Stored items:

-- Opening Marker --

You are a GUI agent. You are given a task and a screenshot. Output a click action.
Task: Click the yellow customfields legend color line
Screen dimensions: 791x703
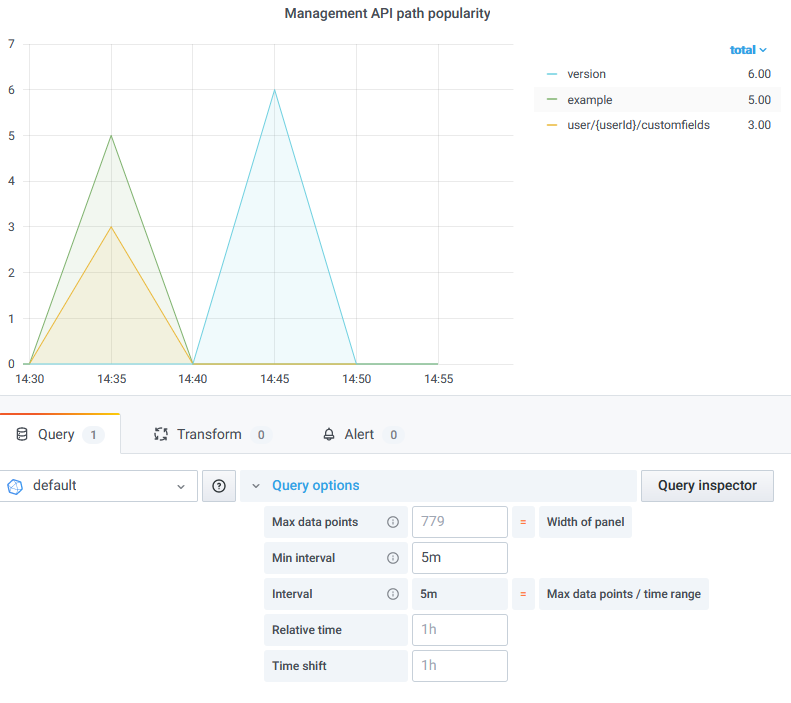click(552, 126)
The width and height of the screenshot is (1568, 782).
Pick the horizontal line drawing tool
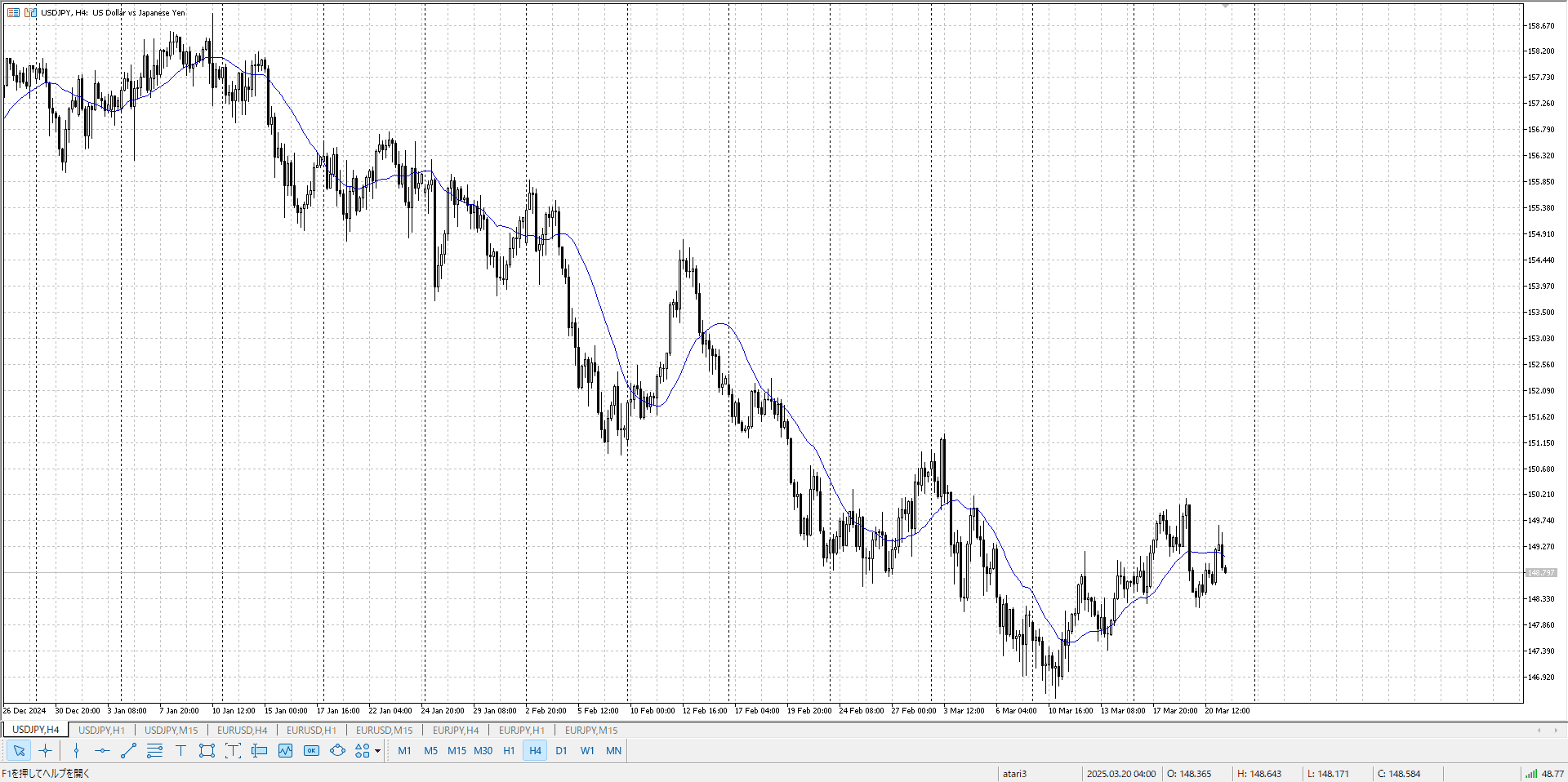102,751
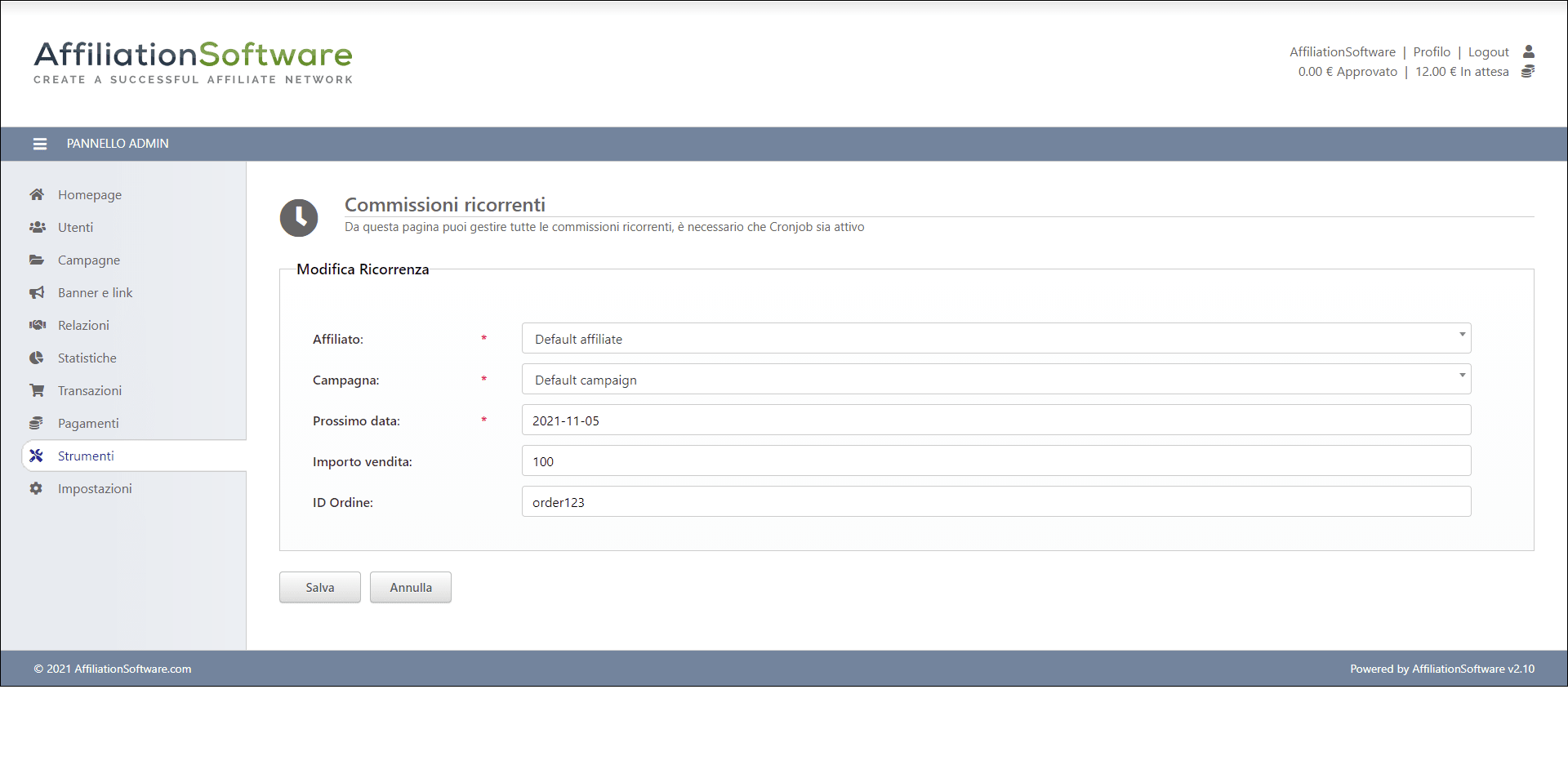Click the hamburger menu icon

(x=39, y=144)
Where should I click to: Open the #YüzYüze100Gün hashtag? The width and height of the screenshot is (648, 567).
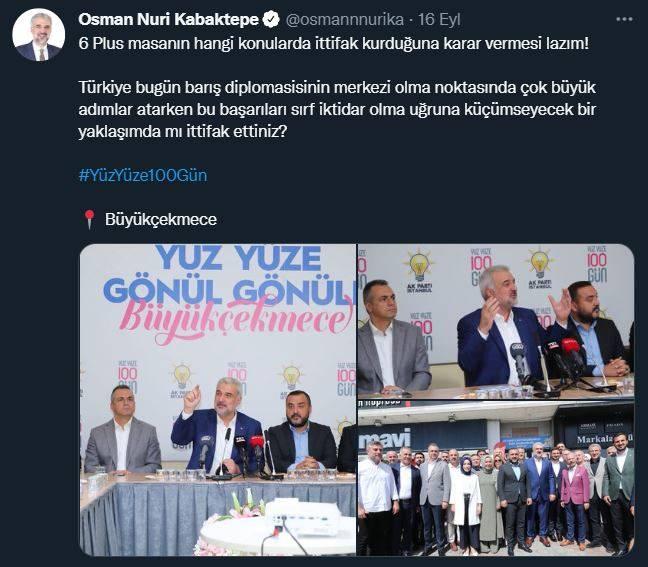click(x=143, y=175)
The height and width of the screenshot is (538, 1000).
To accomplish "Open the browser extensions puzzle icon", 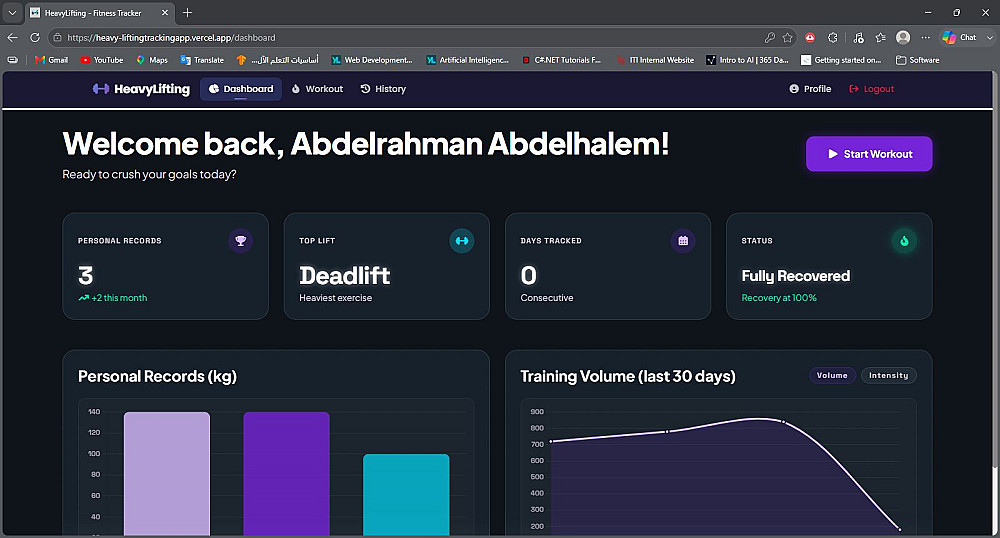I will point(833,38).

-- Closing Marker --

Using the data above, copy exactly the lines from the one containing "Screen dimensions: 791x703" to the one containing "The height and", inclusive. Exclude the pictures.

*Solved problem*
Screen dimensions: 791x703
click(552, 126)
The width and height of the screenshot is (1568, 782).
Pick the horizontal line drawing tool
102,751
Click the hamburger menu icon

(x=39, y=144)
Where should I click to: Open the #YüzYüze100Gün hashtag? The width and height of the screenshot is (648, 567).
click(x=143, y=175)
The height and width of the screenshot is (538, 1000).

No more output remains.